(Source records)
◆ ◆ ◆ ◆ ◆

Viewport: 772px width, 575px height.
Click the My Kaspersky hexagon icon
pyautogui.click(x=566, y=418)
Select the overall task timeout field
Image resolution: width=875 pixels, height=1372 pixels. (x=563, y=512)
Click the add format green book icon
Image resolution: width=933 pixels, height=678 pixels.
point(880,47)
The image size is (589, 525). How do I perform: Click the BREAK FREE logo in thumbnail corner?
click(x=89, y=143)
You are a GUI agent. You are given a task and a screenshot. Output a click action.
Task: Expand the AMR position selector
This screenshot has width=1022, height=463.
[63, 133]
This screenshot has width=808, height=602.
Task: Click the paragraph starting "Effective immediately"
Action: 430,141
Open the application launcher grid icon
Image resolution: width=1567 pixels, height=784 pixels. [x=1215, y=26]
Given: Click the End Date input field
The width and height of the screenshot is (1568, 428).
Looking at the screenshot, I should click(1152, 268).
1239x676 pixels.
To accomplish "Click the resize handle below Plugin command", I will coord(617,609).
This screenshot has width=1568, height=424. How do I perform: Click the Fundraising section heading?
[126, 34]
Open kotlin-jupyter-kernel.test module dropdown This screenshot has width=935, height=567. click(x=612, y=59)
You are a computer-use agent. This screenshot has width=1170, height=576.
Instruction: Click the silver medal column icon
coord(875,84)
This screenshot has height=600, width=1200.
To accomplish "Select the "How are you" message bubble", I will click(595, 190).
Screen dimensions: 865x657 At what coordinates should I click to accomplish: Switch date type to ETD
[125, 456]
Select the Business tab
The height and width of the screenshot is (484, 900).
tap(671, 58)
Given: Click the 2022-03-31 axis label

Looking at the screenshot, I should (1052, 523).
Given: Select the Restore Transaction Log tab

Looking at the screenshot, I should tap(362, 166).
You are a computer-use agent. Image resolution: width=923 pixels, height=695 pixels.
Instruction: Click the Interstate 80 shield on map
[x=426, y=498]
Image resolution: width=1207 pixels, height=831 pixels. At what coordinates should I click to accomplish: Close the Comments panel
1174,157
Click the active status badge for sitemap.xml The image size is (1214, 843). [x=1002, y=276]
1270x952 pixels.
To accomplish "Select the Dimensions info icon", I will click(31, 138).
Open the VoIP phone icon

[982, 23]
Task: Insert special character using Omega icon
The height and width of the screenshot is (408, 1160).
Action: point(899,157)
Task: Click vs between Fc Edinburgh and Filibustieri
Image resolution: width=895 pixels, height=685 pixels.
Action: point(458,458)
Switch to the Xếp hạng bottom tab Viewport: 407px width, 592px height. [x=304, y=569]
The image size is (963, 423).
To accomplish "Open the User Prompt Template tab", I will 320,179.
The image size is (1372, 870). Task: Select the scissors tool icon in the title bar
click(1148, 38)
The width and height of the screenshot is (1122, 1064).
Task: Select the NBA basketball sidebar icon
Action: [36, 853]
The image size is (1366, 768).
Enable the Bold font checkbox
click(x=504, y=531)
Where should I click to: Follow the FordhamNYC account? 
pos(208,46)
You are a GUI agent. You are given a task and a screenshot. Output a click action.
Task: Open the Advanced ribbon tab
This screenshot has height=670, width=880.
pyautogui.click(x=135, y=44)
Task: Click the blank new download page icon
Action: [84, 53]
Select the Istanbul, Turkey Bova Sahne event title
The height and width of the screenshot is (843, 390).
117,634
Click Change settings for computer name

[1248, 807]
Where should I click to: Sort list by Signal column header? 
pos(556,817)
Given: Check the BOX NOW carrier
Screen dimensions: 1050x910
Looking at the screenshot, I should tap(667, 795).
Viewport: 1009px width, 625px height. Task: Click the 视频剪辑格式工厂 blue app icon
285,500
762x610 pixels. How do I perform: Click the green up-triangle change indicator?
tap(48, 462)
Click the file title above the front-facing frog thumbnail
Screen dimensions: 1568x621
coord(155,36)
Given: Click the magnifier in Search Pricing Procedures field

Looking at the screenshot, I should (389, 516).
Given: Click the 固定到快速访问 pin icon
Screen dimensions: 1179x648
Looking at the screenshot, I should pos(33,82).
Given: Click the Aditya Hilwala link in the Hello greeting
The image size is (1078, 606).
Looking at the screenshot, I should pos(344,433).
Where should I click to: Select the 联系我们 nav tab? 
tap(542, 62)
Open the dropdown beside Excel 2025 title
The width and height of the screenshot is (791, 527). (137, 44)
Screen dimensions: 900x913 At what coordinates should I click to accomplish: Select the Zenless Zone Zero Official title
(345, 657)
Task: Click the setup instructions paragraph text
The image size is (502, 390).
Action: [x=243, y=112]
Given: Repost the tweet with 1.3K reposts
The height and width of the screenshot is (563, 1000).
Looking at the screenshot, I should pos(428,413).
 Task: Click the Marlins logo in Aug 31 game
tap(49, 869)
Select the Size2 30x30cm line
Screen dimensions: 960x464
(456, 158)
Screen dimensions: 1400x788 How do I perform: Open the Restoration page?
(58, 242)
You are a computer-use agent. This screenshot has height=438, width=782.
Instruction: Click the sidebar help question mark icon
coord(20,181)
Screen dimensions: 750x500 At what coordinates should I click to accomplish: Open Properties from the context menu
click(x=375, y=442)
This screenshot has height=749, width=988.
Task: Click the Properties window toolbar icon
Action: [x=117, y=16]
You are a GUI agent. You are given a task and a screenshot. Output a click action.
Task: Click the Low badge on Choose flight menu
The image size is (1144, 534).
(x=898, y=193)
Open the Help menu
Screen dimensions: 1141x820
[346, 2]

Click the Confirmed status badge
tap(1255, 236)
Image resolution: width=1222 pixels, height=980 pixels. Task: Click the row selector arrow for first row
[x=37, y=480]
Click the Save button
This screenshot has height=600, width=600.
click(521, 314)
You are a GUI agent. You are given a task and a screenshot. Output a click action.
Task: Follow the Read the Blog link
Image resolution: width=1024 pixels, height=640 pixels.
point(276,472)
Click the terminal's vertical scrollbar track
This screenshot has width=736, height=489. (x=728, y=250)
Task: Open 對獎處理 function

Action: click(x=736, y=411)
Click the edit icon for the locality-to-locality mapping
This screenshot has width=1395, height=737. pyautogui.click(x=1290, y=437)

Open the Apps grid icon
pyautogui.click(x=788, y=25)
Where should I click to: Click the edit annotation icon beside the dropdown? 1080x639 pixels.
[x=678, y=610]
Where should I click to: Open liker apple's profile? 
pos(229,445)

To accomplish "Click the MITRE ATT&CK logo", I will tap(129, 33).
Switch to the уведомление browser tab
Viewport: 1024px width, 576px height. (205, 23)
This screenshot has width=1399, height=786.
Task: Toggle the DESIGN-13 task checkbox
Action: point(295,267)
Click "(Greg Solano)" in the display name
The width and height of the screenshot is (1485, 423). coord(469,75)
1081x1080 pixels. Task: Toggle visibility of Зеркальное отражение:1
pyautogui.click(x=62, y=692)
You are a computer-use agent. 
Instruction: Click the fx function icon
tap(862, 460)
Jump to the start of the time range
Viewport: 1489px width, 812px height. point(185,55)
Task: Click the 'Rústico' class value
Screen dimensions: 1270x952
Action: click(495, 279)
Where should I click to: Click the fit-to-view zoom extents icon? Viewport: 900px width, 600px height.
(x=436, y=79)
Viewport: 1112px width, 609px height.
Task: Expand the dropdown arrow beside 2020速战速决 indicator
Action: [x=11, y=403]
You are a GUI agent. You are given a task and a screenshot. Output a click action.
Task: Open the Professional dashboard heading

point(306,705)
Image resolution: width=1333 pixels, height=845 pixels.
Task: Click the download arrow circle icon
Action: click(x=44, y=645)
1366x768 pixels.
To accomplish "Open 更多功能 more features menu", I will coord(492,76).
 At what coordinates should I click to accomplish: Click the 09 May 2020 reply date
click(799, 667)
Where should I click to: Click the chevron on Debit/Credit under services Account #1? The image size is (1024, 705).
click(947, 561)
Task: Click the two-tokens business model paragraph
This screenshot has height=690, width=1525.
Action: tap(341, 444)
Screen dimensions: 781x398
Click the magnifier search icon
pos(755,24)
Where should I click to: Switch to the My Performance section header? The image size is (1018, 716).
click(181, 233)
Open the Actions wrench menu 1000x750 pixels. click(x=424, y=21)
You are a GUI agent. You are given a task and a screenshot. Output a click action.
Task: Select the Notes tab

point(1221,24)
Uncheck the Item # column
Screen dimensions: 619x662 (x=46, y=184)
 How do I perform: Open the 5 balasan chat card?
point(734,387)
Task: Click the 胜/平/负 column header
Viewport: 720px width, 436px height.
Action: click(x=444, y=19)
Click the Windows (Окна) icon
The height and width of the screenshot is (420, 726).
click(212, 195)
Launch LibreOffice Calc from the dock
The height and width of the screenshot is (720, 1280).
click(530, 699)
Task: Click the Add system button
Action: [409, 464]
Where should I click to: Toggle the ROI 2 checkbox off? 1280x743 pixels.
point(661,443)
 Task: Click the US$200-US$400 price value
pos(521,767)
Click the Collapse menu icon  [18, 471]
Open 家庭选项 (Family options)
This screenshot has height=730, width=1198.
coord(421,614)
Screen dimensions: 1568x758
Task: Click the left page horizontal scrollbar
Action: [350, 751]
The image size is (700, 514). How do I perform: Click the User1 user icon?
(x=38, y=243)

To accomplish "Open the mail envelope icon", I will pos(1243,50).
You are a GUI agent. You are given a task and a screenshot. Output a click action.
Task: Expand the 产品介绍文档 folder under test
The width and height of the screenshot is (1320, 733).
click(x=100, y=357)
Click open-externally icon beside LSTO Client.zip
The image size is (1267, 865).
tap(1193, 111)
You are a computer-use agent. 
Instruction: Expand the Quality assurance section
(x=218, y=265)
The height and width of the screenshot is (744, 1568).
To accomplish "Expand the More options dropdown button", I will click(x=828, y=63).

◆ ◆ ◆ ◆ ◆

WORK TO BE COMPLETED.
What you return should be the lines from the beginning of the records through the one that contains "has width=1170, height=576.", repeated exactly and with no additions.

YOUR RESPONSE.
Viewport: 772px width, 575px height.
Click the My Kaspersky hexagon icon
pyautogui.click(x=566, y=418)
Select the overall task timeout field
Image resolution: width=875 pixels, height=1372 pixels. (x=563, y=512)
Click the add format green book icon
Image resolution: width=933 pixels, height=678 pixels.
point(880,47)
The image size is (589, 525). How do I perform: Click the BREAK FREE logo in thumbnail corner?
click(x=89, y=143)
You are a GUI agent. You are given a task and a screenshot. Output a click action.
Task: Expand the AMR position selector
This screenshot has width=1022, height=463.
[63, 133]
This screenshot has width=808, height=602.
Task: Click the paragraph starting "Effective immediately"
Action: 430,141
Open the application launcher grid icon
Image resolution: width=1567 pixels, height=784 pixels. [x=1215, y=26]
Given: Click the End Date input field
The width and height of the screenshot is (1568, 428).
Looking at the screenshot, I should click(1152, 268).
1239x676 pixels.
To accomplish "Click the resize handle below Plugin command", I will coord(617,609).
This screenshot has width=1568, height=424. How do I perform: Click the Fundraising section heading?
[126, 34]
Open kotlin-jupyter-kernel.test module dropdown This screenshot has width=935, height=567. click(x=612, y=59)
You are a computer-use agent. This screenshot has width=1170, height=576.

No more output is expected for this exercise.